Hollywood Death Cab's Nights of No Good ...

"Do a ghoulish walk," they said.
And I did. One guy misheard them as saying do a "girlish" walk and walked around like a little girl. They still hired him.
Now, because of my stunning ghoulish walk, I arrive 2 hours before the maze opens for make-up, prosthetics, costuming. Speaking of prosthetic's there's an actual one-legged girl we've hired. She's H-O-T hot. I keep wanting to ask her if she's heard of "Ampu-Love," she could make a fortune modeling, but then I fear I would be slapped, or slapped with a harrasment charge.
http://www.ampulove.com/
I love how all the pictured-above, Ampu-Luv girls have hair down there. Apparently, if you've lost a limb, it's too hard to trim. Maybe that could be a theme, the girls need lovers who will defoliate their wild and wooly forrests.
The one-legged girl at Hollywood Death Cab's No Good Nights hops around in this Meat Factory maze we've created. They've taken the concept of a Hormell Plant in Iowa, and turned it into a meaty maze. The girl is in the reception area, she's some sort of sad gal who survived the blood-letting, one leg left. They've made her up to look like the monster chick from "The Ring." Apparently, the meat miscreants went mad and started killing each other, instead of the critters. Tom Arnold, the comic, tells many a tale of working at a Hormel factory, and the zombie themes seem aligned with his version. Could you imagine walking into a real meat factory and seeing people missing limbs? If I owned one, I would hire precisely these people for my reception area -- one more reason not to let me get any power in this world.
I play an angry lamb cutter, who's decided to wield his cleaver against his fellow workers, who torment him with taunts about killing lil' baby lambs, instead of cows and other beefy bovines. When you walk in my area of the maze you see human heads boiling in cauldrons. "Say hello to my co-worker," I tell those who venture into my area, all the while lovingly rubbing his bobbing head.
As excited as I was to do something away from the pure Tour, to play a character, I am now equally dreading next weekend and the return of the No Good nights we feature.
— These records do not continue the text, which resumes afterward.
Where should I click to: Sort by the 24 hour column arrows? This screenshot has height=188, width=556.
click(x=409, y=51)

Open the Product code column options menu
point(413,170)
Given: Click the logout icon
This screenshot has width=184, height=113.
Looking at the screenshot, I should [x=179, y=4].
My stint in the meat factory was fucking awful. They did not give us any breaks, so I stood out in the rain on Friday, and the cold on Saturday, scaring people for about 7 hours on my feet. Two people fainted from exhaustion (they were chain-saw characters), and one kid blew his knee out and had to be rushed to the emergency room. By the end, I was reduced to a tiny “boo.” I would hide in my closet, and if people knocked on the door I would open it and yell "GO AWAY, I'M ON THE TOILET!" At which point, of couse, one of my bosses came by, exhorting me to have more energy! Scare more! You’re psychotic! No, you’re psychotic if you think we can do this job for 7 hours with no breaks and no fucking water nearby. Meanwhile, the No Good nights have sold out for Hollywood Death Cab, and we were entertaining a non-stop stream of people until 3AM. At one point, the wait to get in our maze was supposedly two hours.
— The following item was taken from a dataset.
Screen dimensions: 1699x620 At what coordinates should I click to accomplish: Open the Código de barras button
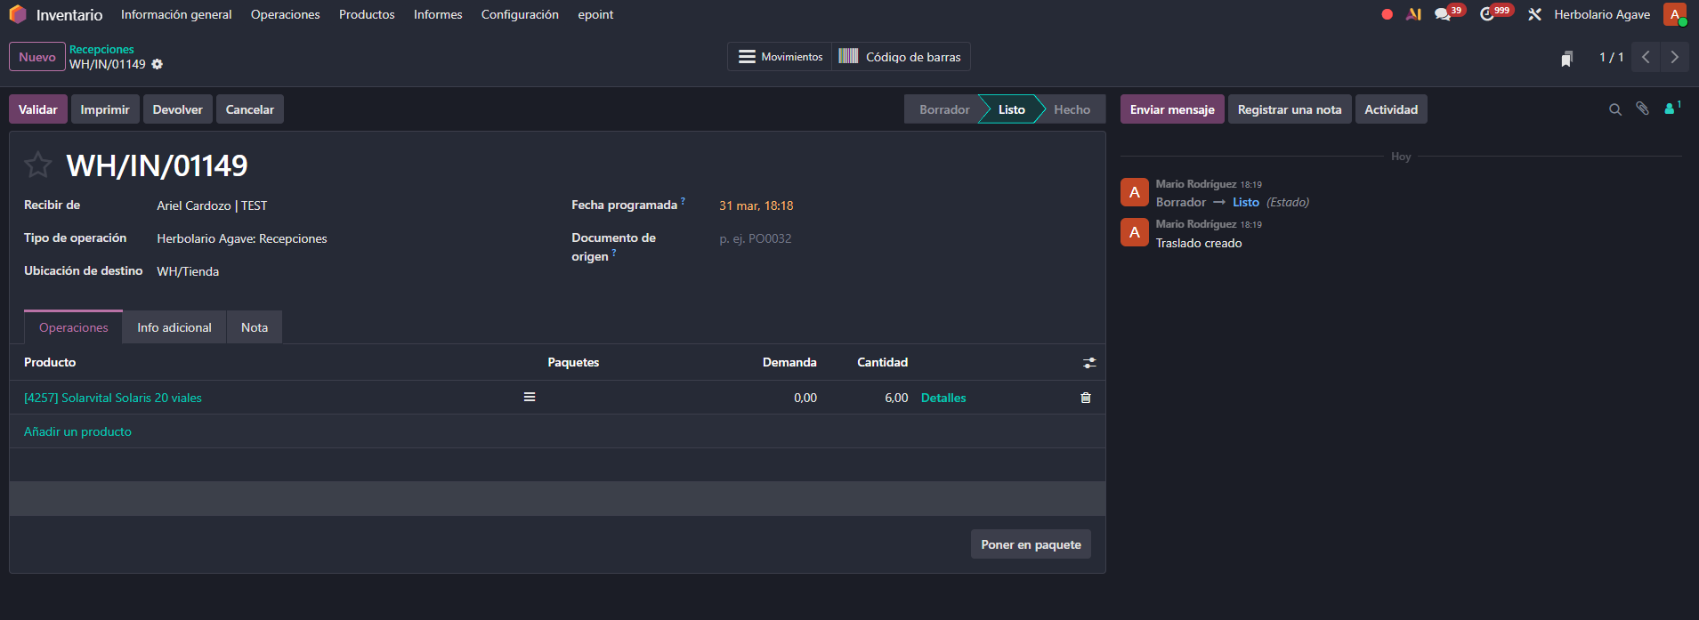[x=901, y=57]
Two huge gang guys took swings at me, that was truly scary for yours truly. I had gotten them to jump, when I found a hiding place in my area and lept out at them. They got teased by their posse, and then to avenge their shame, they tried to come after me. Fortunately, we have escape hatches built into the maze, and I made it just in time. I had heard stories of beat-downs in this this town, and I wanted no part of being a part of the legend.

Doobs were being lit. Many of the guests, the later it got in the night, would light up the minute they were in the dark maze. I was near the front of the maze, and noticed this behavior. The first time I was a good little ghoul and told my supervisor. However, after he admonished me to scare more, I decided that a little pot smoking was not ... my .. problem. Spark up! I told several of my maze-mates that if I was in my 20s, I would definately drop acid for this work. Then I got to thinking about my propensity to have paranoid trips off one hit of dope, and I realized that being in a maze, LSD coursing through my pysche, wigged out in a fright wig, would be a tremendously bad idea. Would I be an LSD casualty, going insane in a cheap carnival recreation of insanity? That's a Night Gallery episode I don't want to be in.
I had two of my guide pals drag through celebs. One had Brittany Spears& K-Fed. They were wearing masks. The other had The Simpsons. They should have been wearing masks. I think Jessica Simpson is horsey. She looked okay in the dark. I grabbed both my tour guide pals and took them to a back room where some of the ghouls had whippets. They both did whippets, then resumed their private celebrity tours.
The one cool part was this guy who plays “Brad Spit” for us in the Halloween Nights kept coming by my area and chatting me up. Yes, he looks like Brad, and yes he’s been his stand-in. He’s so beautiful, I tend to shy away, but he’s made the effort to engage me, and I’m enraptured. Maybe I can bring him home as a plaything to Gay Lover. I doubt it, but it’s worth fantasizing about.